Japonya Maliye Bakan Yardımcısı Masato Kanda’nın açıklamalarına göre, Japon hükümeti, dolar/yen paritesindeki aşırı oynaklığı kontrol altına almak amacıyla gerektiğinde döviz piyasasına müdahale etmeye hazır olduğunu belirtmişti. Bu açıklamalar, piyasalarda spekülasyonları artırırken, Japon Merkez Bankası’nın (BoJ) döviz rezervlerini kullanarak piyasaya müdahale ettiği iddialarını da beraberinde getirdi. Nisan ayında 160 seviyesinin üzerine çıkan dolar/yen paritesi, yaklaşık 60 milyar dolarlık rezerv satışıyla desteklenmişti.
Döviz piyasasında belirleyici faktörlerden biri ise ABD ve Japonya arasındaki faiz oranı farkı. ABD’de yüzde 5’in üzerinde seyreden faiz oranları, yatırımcıların dolar varlıklarına talebini artırarak doların güçlenmesine neden oluyor. Japonya’nın ise faiz oranlarını sıfır ila yüzde 0,1 arasında tutması, Japon yeninin diğer para birimleri karşısında değer kaybetmesine yol açıyor.

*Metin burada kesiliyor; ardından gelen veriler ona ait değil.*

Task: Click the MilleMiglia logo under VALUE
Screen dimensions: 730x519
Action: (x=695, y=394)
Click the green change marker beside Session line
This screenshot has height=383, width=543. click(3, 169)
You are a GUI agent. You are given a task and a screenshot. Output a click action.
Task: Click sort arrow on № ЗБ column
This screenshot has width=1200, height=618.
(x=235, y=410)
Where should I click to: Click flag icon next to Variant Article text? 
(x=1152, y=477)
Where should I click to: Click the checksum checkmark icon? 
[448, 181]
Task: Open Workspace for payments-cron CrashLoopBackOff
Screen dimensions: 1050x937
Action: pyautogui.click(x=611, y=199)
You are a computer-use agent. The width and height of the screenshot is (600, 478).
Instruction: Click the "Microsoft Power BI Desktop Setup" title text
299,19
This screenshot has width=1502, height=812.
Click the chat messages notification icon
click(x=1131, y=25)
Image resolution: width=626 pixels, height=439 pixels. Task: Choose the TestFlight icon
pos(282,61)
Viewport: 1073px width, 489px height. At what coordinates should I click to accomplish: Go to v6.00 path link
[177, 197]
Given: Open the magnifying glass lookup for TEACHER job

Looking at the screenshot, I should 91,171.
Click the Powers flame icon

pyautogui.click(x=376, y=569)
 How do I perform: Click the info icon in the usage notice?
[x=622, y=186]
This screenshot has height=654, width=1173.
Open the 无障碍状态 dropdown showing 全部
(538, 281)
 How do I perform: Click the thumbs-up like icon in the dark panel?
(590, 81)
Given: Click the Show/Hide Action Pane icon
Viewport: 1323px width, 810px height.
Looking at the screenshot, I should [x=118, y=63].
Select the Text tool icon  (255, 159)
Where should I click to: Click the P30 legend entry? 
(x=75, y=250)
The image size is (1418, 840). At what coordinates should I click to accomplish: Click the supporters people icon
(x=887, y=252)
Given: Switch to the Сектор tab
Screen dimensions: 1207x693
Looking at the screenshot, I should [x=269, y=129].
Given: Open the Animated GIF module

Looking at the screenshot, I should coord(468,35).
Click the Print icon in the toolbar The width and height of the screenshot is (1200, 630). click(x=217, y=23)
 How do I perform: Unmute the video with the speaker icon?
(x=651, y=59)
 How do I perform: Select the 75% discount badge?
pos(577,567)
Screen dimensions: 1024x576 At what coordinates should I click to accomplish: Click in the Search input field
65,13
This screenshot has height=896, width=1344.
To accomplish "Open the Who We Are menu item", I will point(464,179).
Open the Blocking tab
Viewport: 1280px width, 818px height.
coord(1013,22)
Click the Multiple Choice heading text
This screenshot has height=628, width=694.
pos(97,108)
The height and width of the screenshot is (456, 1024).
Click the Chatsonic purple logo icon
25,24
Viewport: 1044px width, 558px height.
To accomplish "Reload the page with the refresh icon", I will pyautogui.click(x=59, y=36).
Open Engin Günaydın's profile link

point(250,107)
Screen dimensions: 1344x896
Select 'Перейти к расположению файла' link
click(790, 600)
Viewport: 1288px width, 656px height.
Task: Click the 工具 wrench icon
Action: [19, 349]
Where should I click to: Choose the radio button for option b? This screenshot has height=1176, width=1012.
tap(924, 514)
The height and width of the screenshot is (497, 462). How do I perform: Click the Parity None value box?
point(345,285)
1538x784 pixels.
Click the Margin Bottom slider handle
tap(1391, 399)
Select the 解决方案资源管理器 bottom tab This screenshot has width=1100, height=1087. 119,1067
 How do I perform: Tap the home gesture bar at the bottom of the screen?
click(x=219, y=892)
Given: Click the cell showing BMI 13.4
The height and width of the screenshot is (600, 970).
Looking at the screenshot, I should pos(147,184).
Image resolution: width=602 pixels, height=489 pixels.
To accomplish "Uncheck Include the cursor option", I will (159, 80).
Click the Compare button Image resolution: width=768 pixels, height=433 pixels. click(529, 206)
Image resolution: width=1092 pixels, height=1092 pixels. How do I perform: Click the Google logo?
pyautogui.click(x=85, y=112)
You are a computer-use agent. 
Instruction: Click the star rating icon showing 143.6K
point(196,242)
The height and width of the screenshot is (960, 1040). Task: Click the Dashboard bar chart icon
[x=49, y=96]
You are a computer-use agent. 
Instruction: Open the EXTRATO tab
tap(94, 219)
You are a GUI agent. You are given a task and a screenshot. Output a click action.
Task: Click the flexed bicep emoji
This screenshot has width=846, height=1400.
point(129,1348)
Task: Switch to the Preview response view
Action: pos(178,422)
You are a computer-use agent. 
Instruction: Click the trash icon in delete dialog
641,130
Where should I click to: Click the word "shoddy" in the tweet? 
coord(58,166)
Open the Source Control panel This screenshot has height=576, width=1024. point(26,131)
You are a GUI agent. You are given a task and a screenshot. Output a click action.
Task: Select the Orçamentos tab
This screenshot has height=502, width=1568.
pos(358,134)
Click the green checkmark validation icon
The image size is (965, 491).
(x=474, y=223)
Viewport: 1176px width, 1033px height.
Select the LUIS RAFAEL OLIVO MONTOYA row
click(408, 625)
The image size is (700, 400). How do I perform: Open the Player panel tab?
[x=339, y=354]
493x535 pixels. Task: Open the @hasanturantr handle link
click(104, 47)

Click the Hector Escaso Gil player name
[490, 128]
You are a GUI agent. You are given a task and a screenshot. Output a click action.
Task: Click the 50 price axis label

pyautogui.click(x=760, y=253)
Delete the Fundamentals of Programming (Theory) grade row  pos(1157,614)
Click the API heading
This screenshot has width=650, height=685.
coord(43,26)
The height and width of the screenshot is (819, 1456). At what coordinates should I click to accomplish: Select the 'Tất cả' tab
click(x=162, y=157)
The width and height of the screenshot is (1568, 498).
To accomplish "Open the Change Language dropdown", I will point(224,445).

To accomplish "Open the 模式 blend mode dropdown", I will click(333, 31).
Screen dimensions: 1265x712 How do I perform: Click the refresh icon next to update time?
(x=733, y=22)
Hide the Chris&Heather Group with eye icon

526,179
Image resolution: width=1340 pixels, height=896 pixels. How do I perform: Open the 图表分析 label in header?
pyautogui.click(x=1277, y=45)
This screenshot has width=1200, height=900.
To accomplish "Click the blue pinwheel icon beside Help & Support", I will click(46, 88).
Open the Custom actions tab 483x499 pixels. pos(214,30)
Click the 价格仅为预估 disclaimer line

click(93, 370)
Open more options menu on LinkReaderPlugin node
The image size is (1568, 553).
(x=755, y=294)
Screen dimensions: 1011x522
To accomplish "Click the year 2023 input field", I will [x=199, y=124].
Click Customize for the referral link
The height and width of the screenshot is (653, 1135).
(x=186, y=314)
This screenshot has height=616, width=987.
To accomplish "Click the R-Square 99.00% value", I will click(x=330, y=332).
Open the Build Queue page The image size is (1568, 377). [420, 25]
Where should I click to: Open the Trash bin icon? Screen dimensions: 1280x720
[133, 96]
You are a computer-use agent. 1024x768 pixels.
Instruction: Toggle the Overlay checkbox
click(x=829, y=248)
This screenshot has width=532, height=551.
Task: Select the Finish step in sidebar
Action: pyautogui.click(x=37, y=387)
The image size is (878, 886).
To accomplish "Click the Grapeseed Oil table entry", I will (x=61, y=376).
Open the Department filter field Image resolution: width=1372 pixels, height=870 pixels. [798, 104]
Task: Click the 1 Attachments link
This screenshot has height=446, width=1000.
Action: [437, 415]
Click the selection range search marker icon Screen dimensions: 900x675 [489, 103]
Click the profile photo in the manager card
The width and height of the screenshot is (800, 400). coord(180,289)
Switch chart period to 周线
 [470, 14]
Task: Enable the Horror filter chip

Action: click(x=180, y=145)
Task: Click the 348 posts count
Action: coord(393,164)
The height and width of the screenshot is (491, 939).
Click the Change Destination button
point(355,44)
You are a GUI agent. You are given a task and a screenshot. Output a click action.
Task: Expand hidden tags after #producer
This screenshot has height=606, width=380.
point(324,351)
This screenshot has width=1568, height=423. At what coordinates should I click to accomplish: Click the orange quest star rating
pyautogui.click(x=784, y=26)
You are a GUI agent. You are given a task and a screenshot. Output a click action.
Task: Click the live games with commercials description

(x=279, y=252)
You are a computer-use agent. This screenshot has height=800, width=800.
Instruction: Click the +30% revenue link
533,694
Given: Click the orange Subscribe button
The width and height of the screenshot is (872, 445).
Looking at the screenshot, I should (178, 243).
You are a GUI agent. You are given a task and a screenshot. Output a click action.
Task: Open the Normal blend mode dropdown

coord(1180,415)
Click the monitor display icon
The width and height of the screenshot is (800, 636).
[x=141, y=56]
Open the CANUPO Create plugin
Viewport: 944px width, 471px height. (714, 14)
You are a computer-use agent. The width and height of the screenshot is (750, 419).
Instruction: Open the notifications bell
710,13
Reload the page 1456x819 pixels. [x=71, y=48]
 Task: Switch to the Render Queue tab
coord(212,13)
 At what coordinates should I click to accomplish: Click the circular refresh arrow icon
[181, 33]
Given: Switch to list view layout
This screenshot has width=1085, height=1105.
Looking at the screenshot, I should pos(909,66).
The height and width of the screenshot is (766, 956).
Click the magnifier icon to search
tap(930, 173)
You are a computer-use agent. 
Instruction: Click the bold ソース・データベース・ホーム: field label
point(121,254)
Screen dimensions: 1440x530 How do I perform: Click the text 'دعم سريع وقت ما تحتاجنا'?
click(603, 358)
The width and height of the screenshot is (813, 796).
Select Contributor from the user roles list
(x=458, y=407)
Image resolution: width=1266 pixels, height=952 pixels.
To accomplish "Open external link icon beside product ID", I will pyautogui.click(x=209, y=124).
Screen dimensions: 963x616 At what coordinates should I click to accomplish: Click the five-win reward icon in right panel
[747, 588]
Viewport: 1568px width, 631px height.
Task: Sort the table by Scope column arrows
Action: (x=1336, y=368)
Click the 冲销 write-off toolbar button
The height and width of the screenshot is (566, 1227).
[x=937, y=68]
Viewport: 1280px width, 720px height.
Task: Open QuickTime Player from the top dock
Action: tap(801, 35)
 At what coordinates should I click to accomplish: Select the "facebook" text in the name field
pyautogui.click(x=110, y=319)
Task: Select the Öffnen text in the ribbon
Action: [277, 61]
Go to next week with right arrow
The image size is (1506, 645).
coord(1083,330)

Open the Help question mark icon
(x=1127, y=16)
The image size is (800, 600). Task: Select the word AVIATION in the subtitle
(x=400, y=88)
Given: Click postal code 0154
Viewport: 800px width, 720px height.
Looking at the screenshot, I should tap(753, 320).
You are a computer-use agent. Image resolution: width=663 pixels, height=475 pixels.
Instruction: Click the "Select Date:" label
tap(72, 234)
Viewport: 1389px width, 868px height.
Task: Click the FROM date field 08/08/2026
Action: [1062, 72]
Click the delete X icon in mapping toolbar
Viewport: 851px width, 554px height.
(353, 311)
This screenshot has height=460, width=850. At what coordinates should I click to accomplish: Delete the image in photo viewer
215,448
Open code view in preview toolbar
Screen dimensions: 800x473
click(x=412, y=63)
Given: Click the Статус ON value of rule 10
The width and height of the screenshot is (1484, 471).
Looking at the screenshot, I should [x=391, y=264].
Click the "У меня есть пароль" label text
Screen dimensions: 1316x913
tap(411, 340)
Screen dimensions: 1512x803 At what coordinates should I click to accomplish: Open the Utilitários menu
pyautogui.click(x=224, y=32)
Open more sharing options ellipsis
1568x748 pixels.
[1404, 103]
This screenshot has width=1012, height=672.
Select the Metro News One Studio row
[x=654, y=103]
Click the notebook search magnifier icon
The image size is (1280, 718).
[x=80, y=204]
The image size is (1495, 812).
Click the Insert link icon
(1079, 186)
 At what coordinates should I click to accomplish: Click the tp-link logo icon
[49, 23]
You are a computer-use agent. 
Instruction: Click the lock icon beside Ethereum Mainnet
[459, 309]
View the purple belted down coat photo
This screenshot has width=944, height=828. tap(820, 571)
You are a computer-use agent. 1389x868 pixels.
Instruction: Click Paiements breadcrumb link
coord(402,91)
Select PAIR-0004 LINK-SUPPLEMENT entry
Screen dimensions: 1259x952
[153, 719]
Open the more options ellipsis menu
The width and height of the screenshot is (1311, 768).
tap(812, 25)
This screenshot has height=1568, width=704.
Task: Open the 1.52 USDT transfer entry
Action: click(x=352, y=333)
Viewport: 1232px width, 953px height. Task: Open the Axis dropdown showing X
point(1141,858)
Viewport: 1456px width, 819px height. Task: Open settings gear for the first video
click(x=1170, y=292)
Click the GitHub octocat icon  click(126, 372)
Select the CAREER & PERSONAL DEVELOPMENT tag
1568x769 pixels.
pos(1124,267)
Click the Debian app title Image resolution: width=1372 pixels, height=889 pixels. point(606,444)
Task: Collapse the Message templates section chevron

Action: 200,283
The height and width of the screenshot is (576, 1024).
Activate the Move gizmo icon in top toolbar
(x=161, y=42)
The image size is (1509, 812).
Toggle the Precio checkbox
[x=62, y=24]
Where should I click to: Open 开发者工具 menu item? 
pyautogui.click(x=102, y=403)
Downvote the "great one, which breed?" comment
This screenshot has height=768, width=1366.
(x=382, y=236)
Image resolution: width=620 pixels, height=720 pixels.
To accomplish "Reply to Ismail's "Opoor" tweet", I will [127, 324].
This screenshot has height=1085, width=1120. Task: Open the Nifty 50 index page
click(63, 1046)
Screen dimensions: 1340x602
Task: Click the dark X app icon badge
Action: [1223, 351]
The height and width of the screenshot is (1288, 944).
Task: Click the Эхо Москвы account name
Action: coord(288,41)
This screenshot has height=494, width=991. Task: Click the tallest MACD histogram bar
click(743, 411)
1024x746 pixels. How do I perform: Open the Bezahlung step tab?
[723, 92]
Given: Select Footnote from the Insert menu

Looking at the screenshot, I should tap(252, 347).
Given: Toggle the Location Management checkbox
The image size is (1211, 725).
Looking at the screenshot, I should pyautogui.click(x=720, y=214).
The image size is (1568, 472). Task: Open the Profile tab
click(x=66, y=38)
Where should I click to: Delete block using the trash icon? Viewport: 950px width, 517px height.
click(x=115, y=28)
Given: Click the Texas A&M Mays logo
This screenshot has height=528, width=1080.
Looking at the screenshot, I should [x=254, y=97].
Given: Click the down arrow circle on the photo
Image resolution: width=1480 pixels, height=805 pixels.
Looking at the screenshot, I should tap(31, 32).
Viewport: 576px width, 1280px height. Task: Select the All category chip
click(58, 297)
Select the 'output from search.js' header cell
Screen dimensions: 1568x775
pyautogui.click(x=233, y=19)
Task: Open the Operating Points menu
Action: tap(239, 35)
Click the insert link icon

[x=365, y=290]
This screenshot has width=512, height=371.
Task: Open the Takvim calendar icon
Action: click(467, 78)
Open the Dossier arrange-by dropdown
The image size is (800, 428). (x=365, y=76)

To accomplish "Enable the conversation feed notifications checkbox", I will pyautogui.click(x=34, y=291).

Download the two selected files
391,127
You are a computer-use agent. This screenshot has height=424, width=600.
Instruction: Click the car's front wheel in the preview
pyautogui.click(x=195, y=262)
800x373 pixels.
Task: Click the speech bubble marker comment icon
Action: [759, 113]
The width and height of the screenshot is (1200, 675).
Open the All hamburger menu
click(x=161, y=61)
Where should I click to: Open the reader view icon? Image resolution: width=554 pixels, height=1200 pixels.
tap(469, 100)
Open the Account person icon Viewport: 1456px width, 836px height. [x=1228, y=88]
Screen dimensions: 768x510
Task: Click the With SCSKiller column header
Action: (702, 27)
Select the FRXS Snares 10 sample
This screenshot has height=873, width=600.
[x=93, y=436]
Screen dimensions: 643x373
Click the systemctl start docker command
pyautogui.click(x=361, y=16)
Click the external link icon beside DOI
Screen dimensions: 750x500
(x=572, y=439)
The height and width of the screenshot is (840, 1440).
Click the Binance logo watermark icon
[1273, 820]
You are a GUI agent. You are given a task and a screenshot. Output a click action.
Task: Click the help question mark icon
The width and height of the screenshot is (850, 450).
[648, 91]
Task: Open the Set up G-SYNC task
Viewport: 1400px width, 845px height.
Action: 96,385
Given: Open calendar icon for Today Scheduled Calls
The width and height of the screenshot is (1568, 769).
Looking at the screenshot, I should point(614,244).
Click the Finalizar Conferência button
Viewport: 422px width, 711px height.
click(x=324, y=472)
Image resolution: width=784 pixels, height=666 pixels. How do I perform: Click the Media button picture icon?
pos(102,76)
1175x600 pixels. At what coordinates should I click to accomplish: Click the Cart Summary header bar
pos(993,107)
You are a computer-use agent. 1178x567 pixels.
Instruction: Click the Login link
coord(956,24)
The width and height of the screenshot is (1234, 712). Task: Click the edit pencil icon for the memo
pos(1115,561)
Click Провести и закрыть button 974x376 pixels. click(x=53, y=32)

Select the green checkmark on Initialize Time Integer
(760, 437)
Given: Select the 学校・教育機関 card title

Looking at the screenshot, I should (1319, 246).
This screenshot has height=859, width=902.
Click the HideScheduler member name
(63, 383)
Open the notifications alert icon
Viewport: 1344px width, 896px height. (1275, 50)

Japon yeninin değer kaybı, Japon ihracat şirketlerinin uluslararası pazarlarda rekabet güçlerini artırarak karlarını destekliyor. Ancak, ihracat odaklı olmayan Japon şirketleri için maliyetlerin artması gibi zorluklar da beraberinde geliyor. Bu durum, Japonya’nın genel ekonomik görünümü ve BoJ’un faiz politikaları üzerinde belirsizlik yaratıyor.
Analizlere göre, ABD ve Japonya arasındaki faiz oranı farkının devam etmesi durumunda Japon yeninin baskı altında kalması bekleniyor. Bu durum, Japonya’nın ekonomik politikaları ve uluslararası ticaret dengeleri üzerinde önemli etkilere sahip olabilir. Yenin değer kaybının, Japon ekonomisinin rekabet gücünü artırırken, iç piyasada maliyetler üzerindeki baskıyı artırması ise dikkat çekiyor.